Requirements >>
Turn the lines of the data, starting at the line that contains "indicate [375, 1152]" and ending at the final line, into a JSON list of strings with one string per line. Leave out any blank lines.
>> start Extracted information
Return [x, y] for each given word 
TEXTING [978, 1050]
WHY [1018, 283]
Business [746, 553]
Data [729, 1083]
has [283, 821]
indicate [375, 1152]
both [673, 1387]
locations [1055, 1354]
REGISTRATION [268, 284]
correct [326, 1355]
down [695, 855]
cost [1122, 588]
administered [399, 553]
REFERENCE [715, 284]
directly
>> end Extracted information
Exercise output >>
[
  "indicate [375, 1152]",
  "both [673, 1387]",
  "locations [1055, 1354]",
  "REGISTRATION [268, 284]",
  "correct [326, 1355]",
  "down [695, 855]",
  "cost [1122, 588]",
  "administered [399, 553]",
  "REFERENCE [715, 284]",
  "directly"
]